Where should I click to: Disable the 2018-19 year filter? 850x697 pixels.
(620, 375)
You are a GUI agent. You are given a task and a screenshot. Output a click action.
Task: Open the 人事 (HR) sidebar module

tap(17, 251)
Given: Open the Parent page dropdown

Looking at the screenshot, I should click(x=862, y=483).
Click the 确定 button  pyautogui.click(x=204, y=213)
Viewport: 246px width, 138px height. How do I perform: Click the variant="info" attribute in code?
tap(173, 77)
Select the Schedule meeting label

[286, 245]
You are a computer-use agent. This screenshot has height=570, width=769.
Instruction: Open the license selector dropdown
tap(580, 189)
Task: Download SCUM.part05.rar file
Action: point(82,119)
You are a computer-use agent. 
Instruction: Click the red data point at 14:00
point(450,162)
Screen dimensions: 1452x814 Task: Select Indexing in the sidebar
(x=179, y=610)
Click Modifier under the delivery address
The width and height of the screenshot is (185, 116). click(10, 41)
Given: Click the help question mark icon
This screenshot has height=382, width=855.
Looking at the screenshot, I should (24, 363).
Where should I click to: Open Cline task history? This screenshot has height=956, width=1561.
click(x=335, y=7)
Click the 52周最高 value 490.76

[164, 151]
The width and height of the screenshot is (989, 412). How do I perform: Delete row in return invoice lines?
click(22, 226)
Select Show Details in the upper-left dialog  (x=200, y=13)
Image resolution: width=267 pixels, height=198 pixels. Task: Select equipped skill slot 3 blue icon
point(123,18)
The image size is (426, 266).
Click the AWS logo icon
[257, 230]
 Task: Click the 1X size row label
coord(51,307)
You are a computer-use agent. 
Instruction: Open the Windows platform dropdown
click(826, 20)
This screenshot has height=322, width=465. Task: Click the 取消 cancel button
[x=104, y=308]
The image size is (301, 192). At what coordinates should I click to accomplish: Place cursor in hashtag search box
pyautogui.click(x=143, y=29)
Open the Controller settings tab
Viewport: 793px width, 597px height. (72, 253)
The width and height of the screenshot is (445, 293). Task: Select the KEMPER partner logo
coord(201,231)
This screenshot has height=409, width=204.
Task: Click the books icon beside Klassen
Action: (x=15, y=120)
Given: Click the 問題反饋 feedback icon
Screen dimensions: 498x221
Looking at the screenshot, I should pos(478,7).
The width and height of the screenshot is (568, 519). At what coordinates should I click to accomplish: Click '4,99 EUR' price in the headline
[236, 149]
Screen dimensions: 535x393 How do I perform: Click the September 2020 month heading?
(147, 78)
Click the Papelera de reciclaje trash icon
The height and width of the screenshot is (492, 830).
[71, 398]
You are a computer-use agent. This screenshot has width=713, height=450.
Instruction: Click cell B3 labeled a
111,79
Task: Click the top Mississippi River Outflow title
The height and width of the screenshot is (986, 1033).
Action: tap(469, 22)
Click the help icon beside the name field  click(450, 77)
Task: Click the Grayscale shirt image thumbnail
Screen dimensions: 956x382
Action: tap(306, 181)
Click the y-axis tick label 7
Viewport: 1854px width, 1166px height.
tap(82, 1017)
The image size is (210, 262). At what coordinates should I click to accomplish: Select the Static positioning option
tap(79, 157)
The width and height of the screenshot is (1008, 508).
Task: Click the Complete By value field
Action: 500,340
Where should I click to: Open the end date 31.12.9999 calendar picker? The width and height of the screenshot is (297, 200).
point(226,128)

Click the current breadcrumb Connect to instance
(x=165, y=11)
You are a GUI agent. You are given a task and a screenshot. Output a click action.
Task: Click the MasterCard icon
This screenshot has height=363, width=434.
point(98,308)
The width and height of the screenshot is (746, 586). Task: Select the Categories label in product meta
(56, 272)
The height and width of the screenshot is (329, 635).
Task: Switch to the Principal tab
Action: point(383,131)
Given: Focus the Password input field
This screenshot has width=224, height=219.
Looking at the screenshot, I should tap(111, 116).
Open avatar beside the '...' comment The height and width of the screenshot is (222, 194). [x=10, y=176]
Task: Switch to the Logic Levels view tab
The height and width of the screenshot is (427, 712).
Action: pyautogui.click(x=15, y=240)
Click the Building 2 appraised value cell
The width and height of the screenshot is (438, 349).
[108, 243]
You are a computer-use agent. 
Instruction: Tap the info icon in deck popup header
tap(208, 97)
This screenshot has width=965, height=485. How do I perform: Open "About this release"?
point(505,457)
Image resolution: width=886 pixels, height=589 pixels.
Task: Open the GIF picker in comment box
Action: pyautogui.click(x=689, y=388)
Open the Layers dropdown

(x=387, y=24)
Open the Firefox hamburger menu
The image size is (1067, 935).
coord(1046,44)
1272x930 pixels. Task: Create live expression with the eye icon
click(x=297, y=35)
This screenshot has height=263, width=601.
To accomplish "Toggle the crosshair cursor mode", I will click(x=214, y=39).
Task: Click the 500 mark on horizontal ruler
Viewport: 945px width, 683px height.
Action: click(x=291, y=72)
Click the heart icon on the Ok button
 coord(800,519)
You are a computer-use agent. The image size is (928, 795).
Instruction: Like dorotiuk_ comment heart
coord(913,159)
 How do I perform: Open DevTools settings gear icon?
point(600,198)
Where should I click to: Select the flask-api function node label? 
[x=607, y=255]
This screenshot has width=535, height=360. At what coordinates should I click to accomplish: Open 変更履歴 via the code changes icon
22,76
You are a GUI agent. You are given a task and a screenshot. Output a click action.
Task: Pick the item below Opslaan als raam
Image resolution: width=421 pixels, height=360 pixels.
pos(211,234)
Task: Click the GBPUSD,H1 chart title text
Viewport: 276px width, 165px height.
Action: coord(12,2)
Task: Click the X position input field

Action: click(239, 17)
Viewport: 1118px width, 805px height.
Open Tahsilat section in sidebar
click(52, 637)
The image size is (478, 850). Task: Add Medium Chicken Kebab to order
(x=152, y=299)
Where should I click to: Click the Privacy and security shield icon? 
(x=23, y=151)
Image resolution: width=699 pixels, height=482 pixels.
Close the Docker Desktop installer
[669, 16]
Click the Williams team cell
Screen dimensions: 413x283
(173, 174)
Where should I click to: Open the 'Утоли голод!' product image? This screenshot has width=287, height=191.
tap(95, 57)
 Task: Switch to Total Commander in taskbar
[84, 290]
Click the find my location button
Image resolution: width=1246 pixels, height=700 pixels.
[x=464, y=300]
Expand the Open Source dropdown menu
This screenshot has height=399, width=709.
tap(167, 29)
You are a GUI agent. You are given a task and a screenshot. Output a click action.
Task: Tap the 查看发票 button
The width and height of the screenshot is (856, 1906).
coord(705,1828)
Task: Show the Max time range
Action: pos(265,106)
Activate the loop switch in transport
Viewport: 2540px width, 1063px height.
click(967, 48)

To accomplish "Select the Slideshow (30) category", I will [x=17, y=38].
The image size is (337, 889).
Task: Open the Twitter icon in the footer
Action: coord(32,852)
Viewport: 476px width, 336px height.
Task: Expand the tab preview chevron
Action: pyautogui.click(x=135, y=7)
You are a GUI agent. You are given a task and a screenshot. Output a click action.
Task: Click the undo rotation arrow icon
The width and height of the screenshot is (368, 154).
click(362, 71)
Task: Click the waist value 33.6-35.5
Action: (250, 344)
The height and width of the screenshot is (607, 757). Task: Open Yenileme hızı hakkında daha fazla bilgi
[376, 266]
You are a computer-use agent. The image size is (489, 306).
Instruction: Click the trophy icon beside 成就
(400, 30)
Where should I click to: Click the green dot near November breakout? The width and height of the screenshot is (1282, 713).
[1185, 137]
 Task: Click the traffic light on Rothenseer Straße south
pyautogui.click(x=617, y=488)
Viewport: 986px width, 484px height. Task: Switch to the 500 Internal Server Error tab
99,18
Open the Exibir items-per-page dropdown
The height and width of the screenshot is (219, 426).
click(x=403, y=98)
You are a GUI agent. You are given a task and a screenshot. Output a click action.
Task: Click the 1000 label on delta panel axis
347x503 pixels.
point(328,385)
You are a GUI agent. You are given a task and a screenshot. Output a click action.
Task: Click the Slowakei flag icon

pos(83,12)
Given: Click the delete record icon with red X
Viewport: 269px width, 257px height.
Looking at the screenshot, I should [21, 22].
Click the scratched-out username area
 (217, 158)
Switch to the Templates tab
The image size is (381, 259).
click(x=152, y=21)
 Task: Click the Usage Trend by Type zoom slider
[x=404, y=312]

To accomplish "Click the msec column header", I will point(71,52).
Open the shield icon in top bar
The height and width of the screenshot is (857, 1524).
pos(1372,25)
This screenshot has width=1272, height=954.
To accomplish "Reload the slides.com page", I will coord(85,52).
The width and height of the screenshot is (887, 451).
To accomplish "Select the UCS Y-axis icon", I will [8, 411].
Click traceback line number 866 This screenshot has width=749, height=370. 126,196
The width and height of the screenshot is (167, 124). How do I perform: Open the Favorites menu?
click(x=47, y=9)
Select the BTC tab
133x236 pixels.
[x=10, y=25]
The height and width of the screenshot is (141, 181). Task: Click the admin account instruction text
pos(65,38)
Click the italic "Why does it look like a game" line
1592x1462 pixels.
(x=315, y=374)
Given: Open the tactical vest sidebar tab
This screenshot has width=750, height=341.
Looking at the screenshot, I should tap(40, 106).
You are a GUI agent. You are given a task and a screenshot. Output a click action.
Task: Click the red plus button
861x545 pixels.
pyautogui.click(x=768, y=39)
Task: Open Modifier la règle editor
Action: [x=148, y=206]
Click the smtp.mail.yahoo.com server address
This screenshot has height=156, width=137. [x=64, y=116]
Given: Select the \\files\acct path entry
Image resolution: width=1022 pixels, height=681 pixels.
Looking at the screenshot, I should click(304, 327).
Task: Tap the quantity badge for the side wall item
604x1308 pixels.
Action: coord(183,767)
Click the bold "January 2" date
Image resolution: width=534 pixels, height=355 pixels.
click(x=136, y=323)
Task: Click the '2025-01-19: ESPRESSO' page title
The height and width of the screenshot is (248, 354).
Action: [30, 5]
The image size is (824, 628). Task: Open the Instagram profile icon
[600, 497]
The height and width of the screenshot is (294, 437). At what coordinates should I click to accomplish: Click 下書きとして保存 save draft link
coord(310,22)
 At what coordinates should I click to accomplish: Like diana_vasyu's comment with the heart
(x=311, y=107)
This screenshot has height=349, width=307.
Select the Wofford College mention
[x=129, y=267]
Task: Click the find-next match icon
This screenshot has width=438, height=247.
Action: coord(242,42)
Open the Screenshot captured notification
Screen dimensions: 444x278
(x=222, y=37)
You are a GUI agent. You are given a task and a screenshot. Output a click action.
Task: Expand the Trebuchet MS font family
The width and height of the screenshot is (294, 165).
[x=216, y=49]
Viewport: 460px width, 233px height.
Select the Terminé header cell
· · ·
Copy exactly, and only, the lines from the line that contains "Task: Click the '2025-01-19: ESPRESSO'" through the end of the data above.

● Exercise result
Task: Click the '2025-01-19: ESPRESSO' page title
The height and width of the screenshot is (248, 354).
Action: [30, 5]
The image size is (824, 628). Task: Open the Instagram profile icon
[600, 497]
The height and width of the screenshot is (294, 437). At what coordinates should I click to accomplish: Click 下書きとして保存 save draft link
coord(310,22)
 At what coordinates should I click to accomplish: Like diana_vasyu's comment with the heart
(x=311, y=107)
This screenshot has height=349, width=307.
Select the Wofford College mention
[x=129, y=267]
Task: Click the find-next match icon
This screenshot has width=438, height=247.
Action: coord(242,42)
Open the Screenshot captured notification
Screen dimensions: 444x278
(x=222, y=37)
You are a GUI agent. You are given a task and a screenshot. Output a click action.
Task: Expand the Trebuchet MS font family
The width and height of the screenshot is (294, 165).
[x=216, y=49]
Viewport: 460px width, 233px height.
Select the Terminé header cell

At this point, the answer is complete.